Source records
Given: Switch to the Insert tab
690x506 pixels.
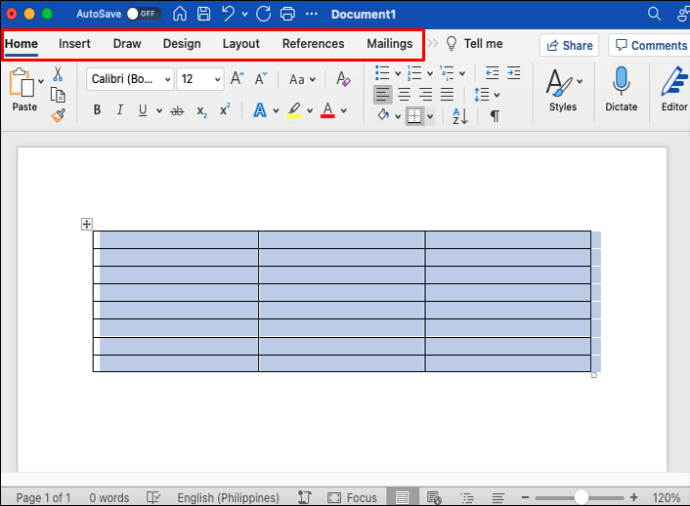Looking at the screenshot, I should (x=74, y=44).
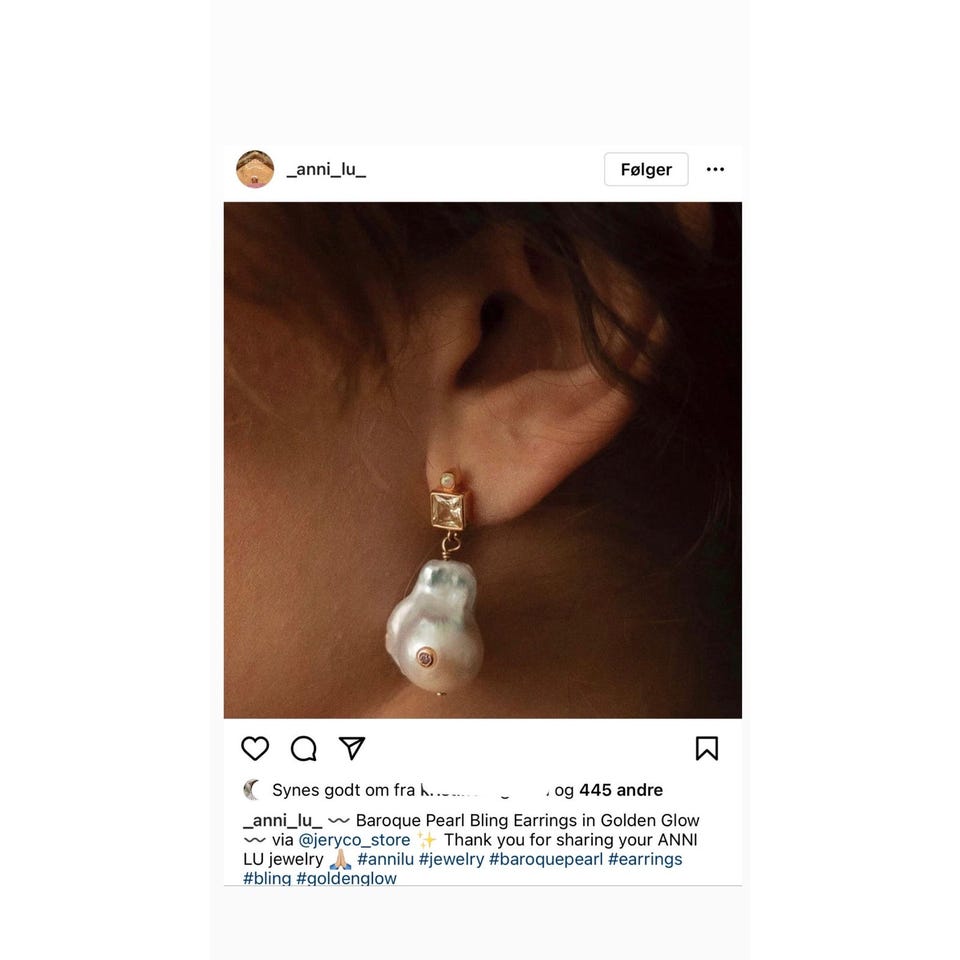Open the _anni_lu_ username in caption
The height and width of the screenshot is (960, 960).
[282, 820]
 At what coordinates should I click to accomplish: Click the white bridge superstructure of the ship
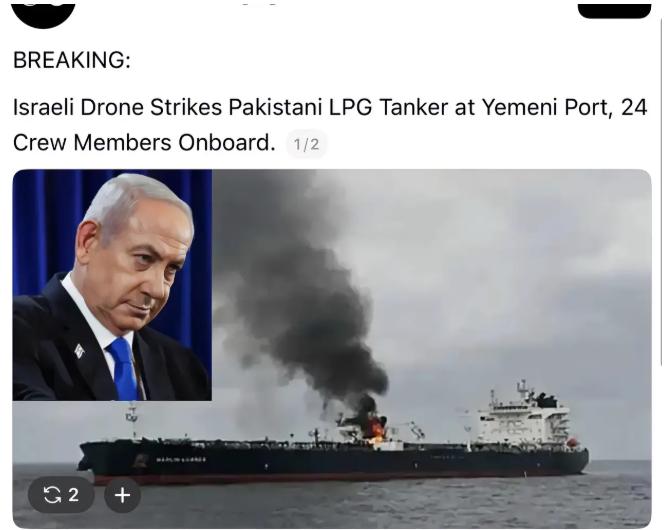(523, 419)
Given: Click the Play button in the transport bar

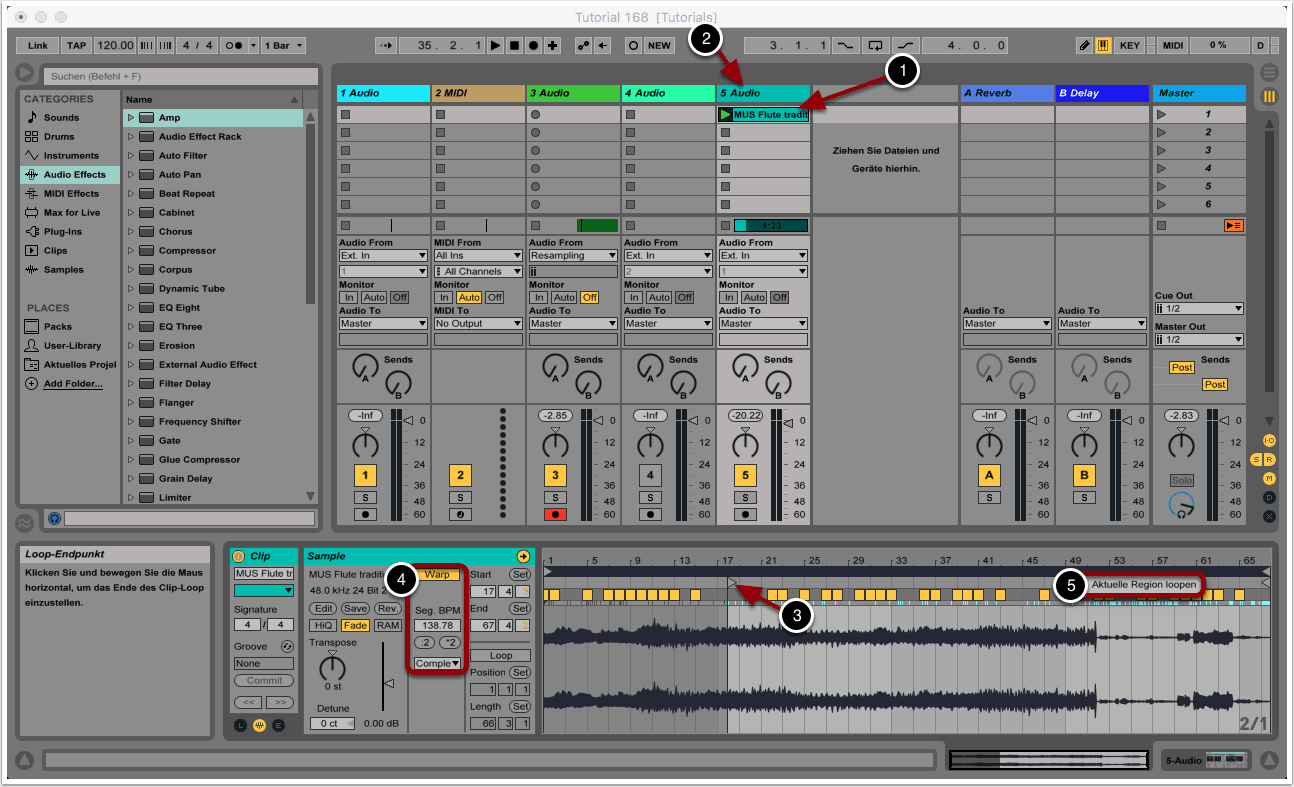Looking at the screenshot, I should point(497,46).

## Work instruction
Reproduce all the entries that precede this task, word for word, minus any pictures.

## Answer to this exercise
Given: Switch to the Insert tab
690x506 pixels.
Looking at the screenshot, I should (x=74, y=44).
Open the _anni_lu_ username in caption
The height and width of the screenshot is (960, 960).
[282, 820]
 At what coordinates should I click to accomplish: Click the white bridge superstructure of the ship
(523, 419)
Given: Click the Play button in the transport bar

Looking at the screenshot, I should point(497,46).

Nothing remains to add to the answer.